Exploring the role of fatigue-related metabolite activity during high-intensity exercise using a simplified whole-body mathematical model

Abstract

Intense exercise leads to muscle fatigue, a contractile and metabolic failure of contracting muscle to sustain desired work. It is widely accepted that the close relationship between intense exercise and the accumulation of metabolic by-products is the major cause of skeletal muscle fatigue. High-intensity exercise activates ATPase activity and strongly promotes ATP production, leading to an alteration of metabolic by-products. However, the complex mechanisms underlying the development of muscle fatigue are not fully understood. In this study, we developed a novel mathematical model for whole-body mechanisms that can reproduce the key biological processes of metabolic fatigue during high-intensity exercise. Five vital compartments are represented: skeletal muscle, liver, lungs, blood vessels and other organs. These compartments capture the key mechanisms involved, including the buffering role of creatine kinase, the bicarbonate buffer system in the regulation of blood pH, and the accumulation of metabolic by-products. The simulation results provide the essential evidence for a better understanding of muscle fatigue such as increases in blood lactate and muscle inorganic phosphate, and drop in blood pH level. Moreover, we revised our previous contraction model by introducing the inhibitory effect of metabolic by-products based on structural and experimental data. The accumulation of metabolic by-products reduces the number of strongly bound cross-bridges, leading to a reduction in maximal contraction. In conclusion, our simplified model reliably reflects metabolic fluxes and concentrations that are in good agreement with experimental findings, yielding a better understanding of metabolic fatigue during high-intensity exercise. • Whole-body mathematical model quantitatively estimates the key metabolic fluxes and concentrations during intense exercise. • The constant workload expressed as percentage of maximum oxygen uptake is used as an input parameter for this novel model. • The model has several parameters that can be modified to analyze the effect of individual differences.

What the task asks:
In the abstract on the exercise-fatigue model, what input parameter does the model use?

The data:
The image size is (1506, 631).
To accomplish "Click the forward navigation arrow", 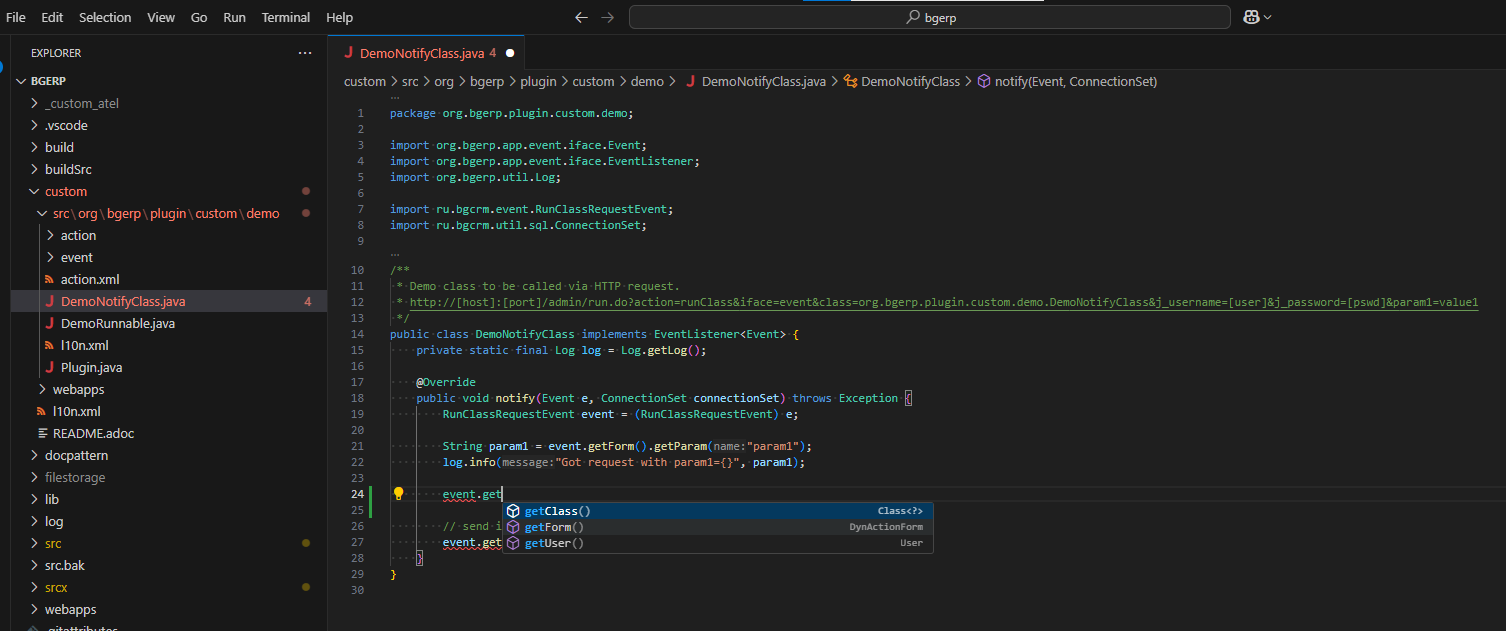I will [608, 17].
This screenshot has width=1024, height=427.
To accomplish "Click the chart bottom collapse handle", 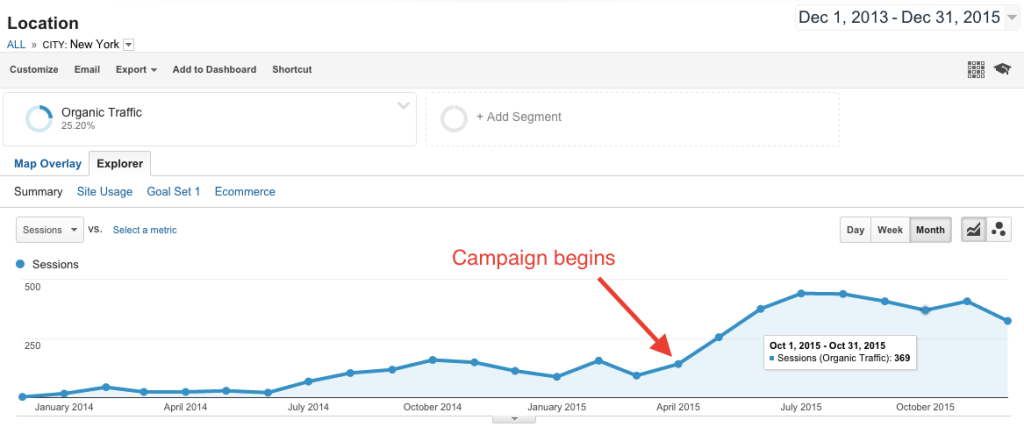I will point(516,419).
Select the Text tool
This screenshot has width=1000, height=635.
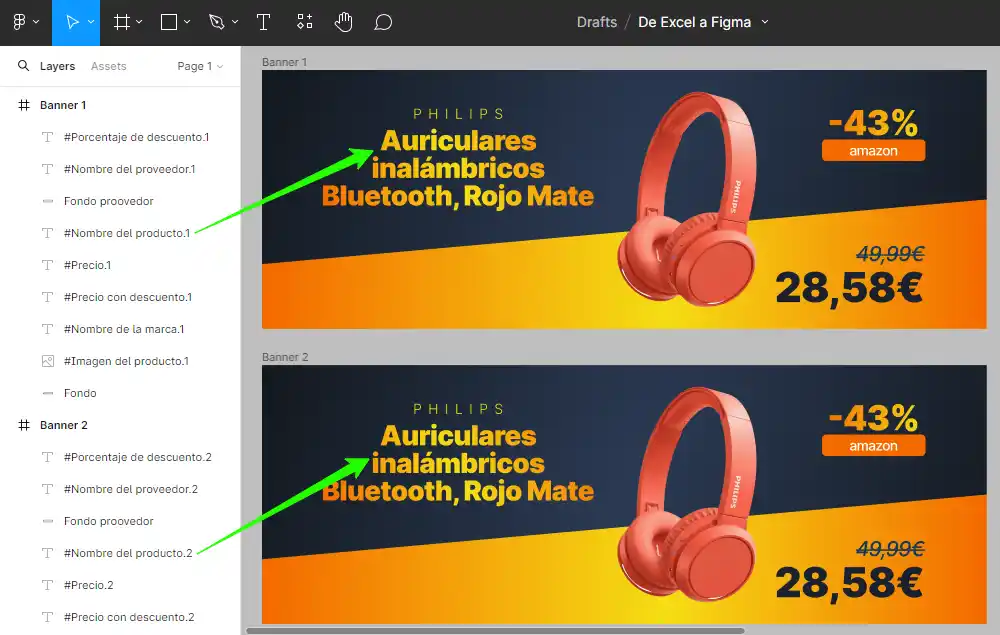(263, 22)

Output:
The constant workload, expressed as a percentage of maximum oxygen uptake.